— Par Michèle Bigot —
Le 13 mai 1938 paraît dans les kiosques français un hebdomadaire intitulé L’Os à moelle. Quatre pages, d’apparence sérieuse, mais entièrement dédié au non-sens , « Organe officiel des loufoques » selon son éditorialiste. Absurde, délirant , l’hebdomadaire ne tarde pas à essuyer des critiques acerbes, en un temps où la plaisanterie dérangeait l’esprit de sérieux dont on sait où il a mené la France. Pourtant le succès fut également considérable, 400 000 exemplaires s’arrachent la première semaine. L’hebdomadaire regorge de petites annonces loufoques , d’articles désopilants , de reportages fantaisistes, d’incongruités en tout genre, de maximes à toute épreuve: L’artichaut est la plus nobles conquête de l’homme après l’arrosoir. Pierre Dac se moque de tout et son sens de l’absurde vise à miner l’idéologie fasciste qui menace. Il entre même ouvertement en résistance en raillant Hitler: ainsi cette annonce: On recherche: recherchons mort ou vif le dénommé Adolf, taille 1m.47, cheveux bruns avec une mèche sur le front. Signes particuliers: tend toujours la main, comme pour voir s’il pleut. Signe spécial, le seul le rapprochant un peu d’un être humain: moustache à la Charlot. Énorme récompense.

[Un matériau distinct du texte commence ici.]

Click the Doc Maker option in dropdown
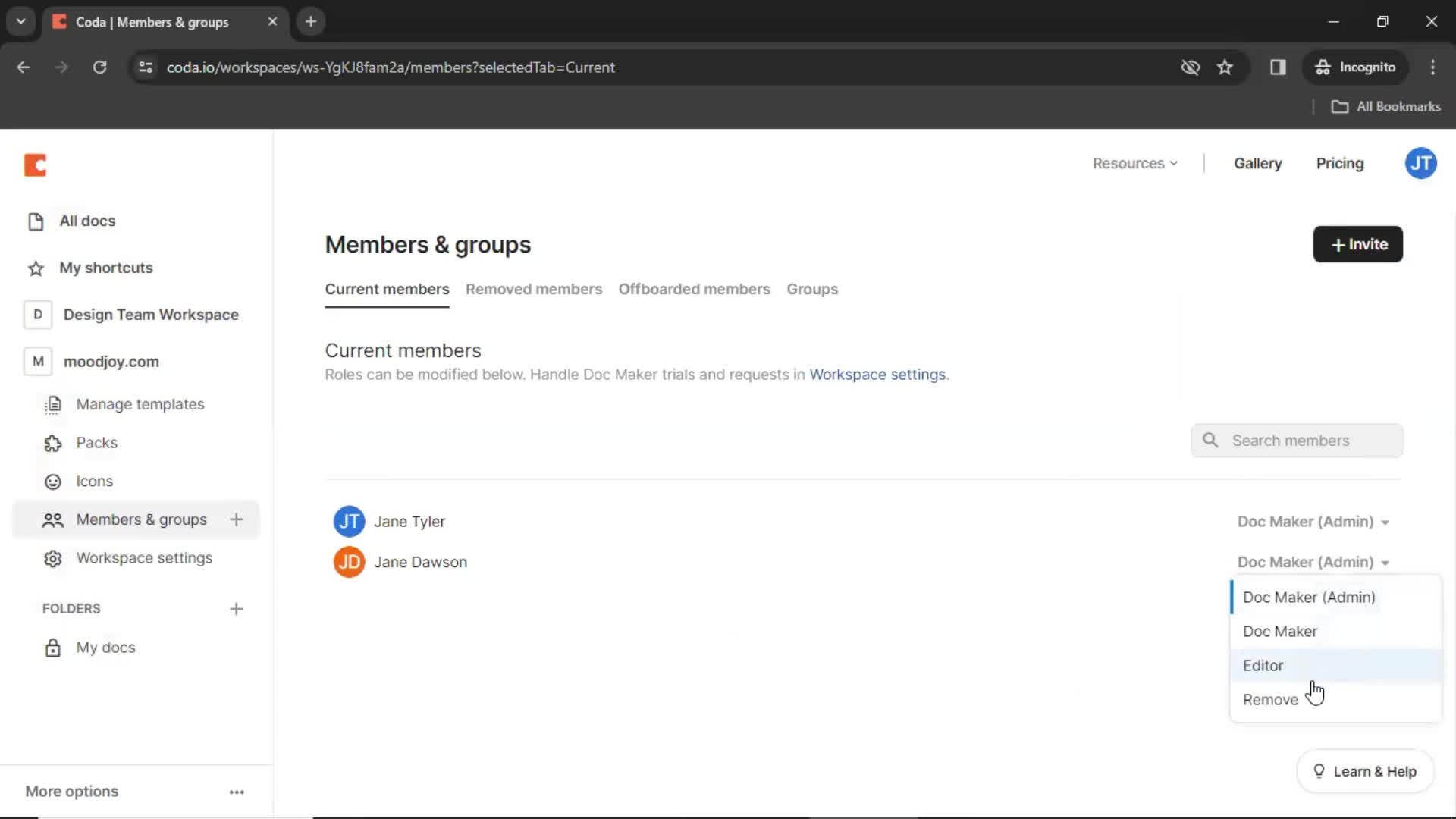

Le 7 juin 1940, le journal publie son dernier numéro. Une semaine plus tard, les Allemands entrent dans Paris et Pierre Dac entre en résistance, après avoir été arrêté plusieurs fois par le régime de Vichy.
Anne-Marie Lazarini a eu l’excellente idée de remettre ce journal à l’honneur en proposant au plateau des extraits de ses meilleures pages, de celles qui font singulièrement écho à la montée du fascisme en France et plus généralement en Europe. Toujours aussi décapant, l’humour de Pierre Dac n’a pas pris une ride et son texte est porté de façon parfaitement réjouissante par trois comédiens, Cédric Colas, Emmanuelle Galabru et Michel Ouimet. Il font alterner, recettes de cuisine bidons, maximes loufoques, petites annonces farfelues pour notre plus grande joie. Le comique de Pierre Dac n’a rien perdu de sa force subversive, fidèle à la vraie vocation du comique qui est de bousculer sans ménagement l’ordre établi, d’autant plus que cet ordre repose sur la discrimination, le racisme et l’intolérance politique.

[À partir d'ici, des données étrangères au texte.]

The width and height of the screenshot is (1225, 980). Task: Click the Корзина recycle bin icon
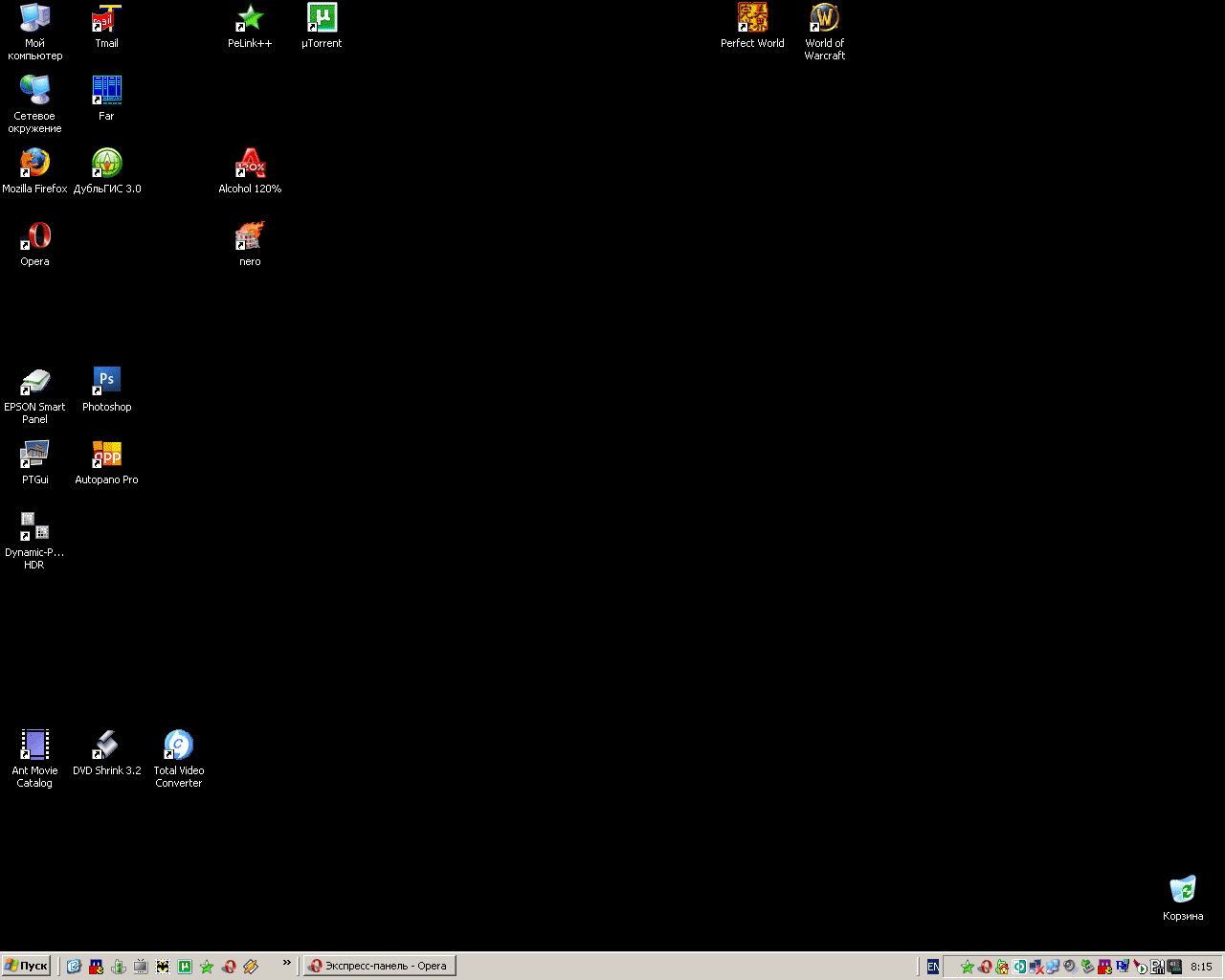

C’est vraiment la fête, et combien c’est réjouissant et nécessaire face au péril qui nous menace à nouveau. Précipitez-vous pour voir ce spectacle, applaudi avec enthousiasme.
Michèle Bigot
D’après Pierre Dac. Un projet imaginé et mis en scène par Anne-Marie Lazarini.
Avec Cédric Colas, Emmanuelle Galabru et Michel Ouimet.